■U-20日本代表MF齋藤俊輔が圧巻の一撃!!【J2リーグ第29節 9月13日 18時00分キックオフ 仙台 1ー1 水…

■U-20日本代表MF齋藤俊輔が圧巻の一撃!!

【J2リーグ第29節 9月13日 18時00分キックオフ 仙台 1ー1 水戸 ユアテックスタジアム仙台】

 勝ちきれない。

 J2リーグ29節が9月13、14、15日に開催され、首位の水戸ホーリーホックは13日、6位のベガルタ仙台のホームに乗り込んだ。

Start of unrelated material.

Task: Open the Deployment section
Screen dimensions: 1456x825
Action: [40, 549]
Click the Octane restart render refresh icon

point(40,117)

 リーグ戦の優勝や自動昇格の目安となる勝点は、試合数の倍と言われる。水戸は25節の時点で勝点51を稼ぎ、この条件を満たしていた。ところが、26節のジュビロ磐田戦に1対3で敗れ、27節はサガン鳥栖と、28節はレノファ山口FCと引分けた。3試合連続で、勝利から遠ざかっている。

 仙台戦を前にした勝点は「53」で、自動昇格の目安に届いていない。2位のジェフユナイテッド千葉、3位のV・ファーレン長崎との勝点差は、わずかに「2」である。2週間のインターバルを経て再開されたこの日は、勝点6差で追いかけてくる仙台を突き放すためにも、アウェイで勝利が求められる一戦である。

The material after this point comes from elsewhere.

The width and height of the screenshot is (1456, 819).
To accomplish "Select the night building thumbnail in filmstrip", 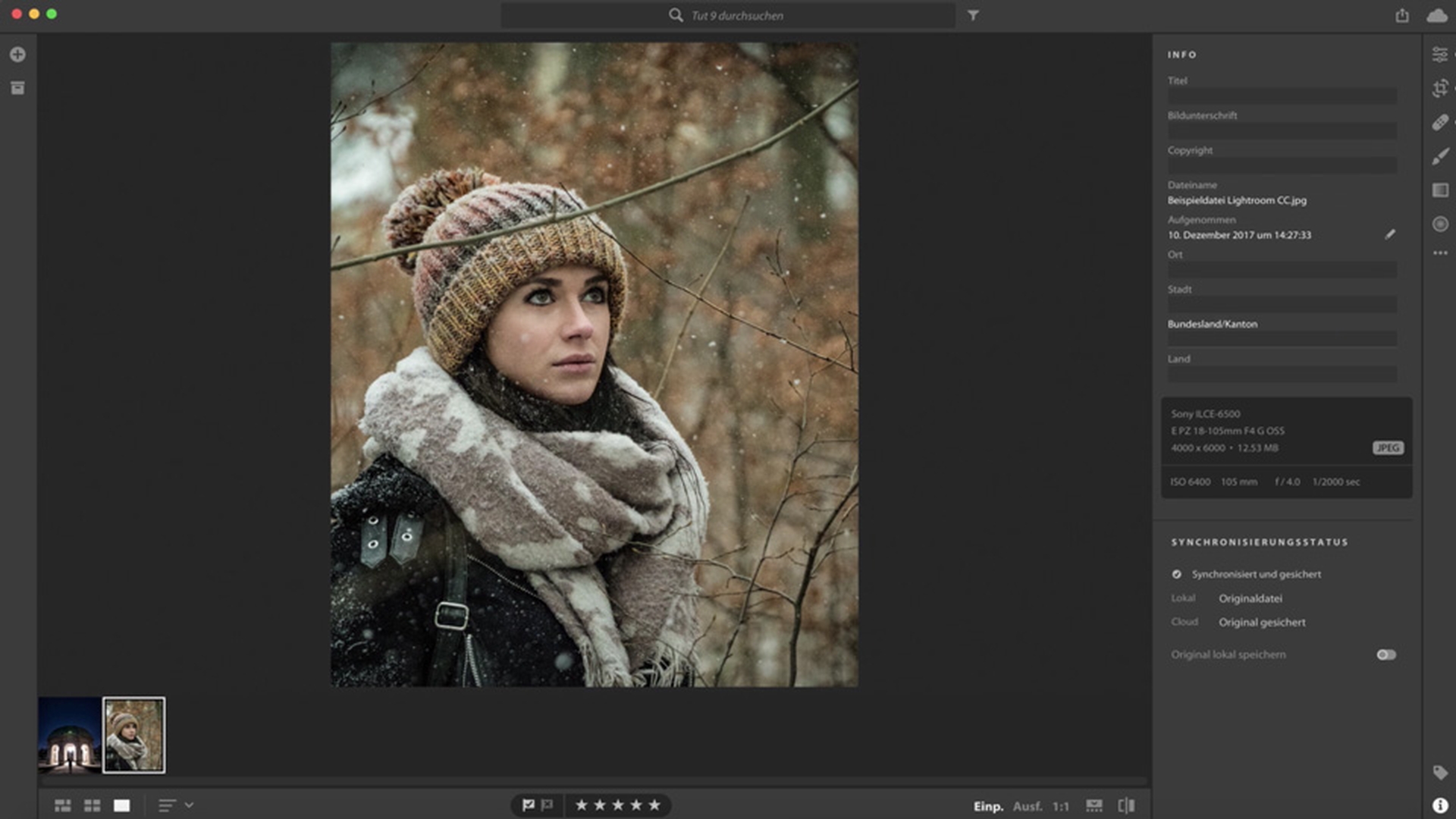I will click(x=70, y=735).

 水戸は夏の移籍市場で、FW寺沼星文がJ1の東京ヴェルディへ移籍した。チームトップの13ゴールを記録しているFW渡邉新太のパートナーを誰にするのかが、ここ数試合のテーマとなっている。森直樹監督はサイドハーフが主戦場のMF齋藤俊輔を、2試合連続で2トップの一角に置いた。

 この選手起用が、17分の先制点を呼び込む。

 左SB大森渚生が縦へロングパスを入れると、渡邉が相手CBを背にしながら足元に収める。齋藤がサポートしてパスを受けると、圧巻のクオリティを発揮する。

 ゴールに背を向けてパスを受けた瞬間、彼は3人の相手選手に囲まれていた。そのなかで素早く前を向き、重心の移動で密集をすり抜け、ペナルティエリア内へ侵入して右足を振り抜く。ゴール右上へ蹴り込んで見せた。

 シーズン7ゴール目となる先制点を決めた齋藤は、9月下旬開幕のU―20ワールドカップのメンバーに選ばれた。世界の舞台での活躍が期待される20歳が、月間ベストゴールも狙える一撃でチームに先制点をもたらした。

■渡邉の動き出しが攻撃のスイッチに

 先制点を奪った水戸は、渡邉の動き出しが仙台の守備陣を苦しめていく。相手サイドバックが水戸のサイドハーフに引っ張られて前へ出ていくと、彼はすかさずそのスペースへ流れていく。そこでボールを受けて起点となり、ボランチやサイドバックが攻撃に関わるスペースと時間を生み出す。厚みのある攻撃が実現するのだ。渡邉の動き出しを見逃さずにCBやボランチからパスが出てくるから、チームとしての狙いであることが分かる。

 渡邉の動きは、相手のセンターバックを外側へ引き出すことになる。相手のスライドが遅れれば、すぐに決定的なシーンにもつながる。

 17分の先制点も、背番号7を着けるキャプテンが左サイドへ流れたことをきっかけとしている。仙台の右SB真瀬拓海が最終ラインより高いポジションを取っているタイミングで、仙台の右サイドへ流れて縦パスを引き出した。相手CBの菅田真啓のプレッシャーを受けながらも前を向き、ボールを失うことなく齋藤へつなげたのだった。

 この2トップは互いの距離感をつねに意識し、ふたりでポイントを作る、ふたりで崩し切る、といった作業ができている。J2リーグでは失点の少ない仙台の守備陣も、彼らに手を焼いている印象だった。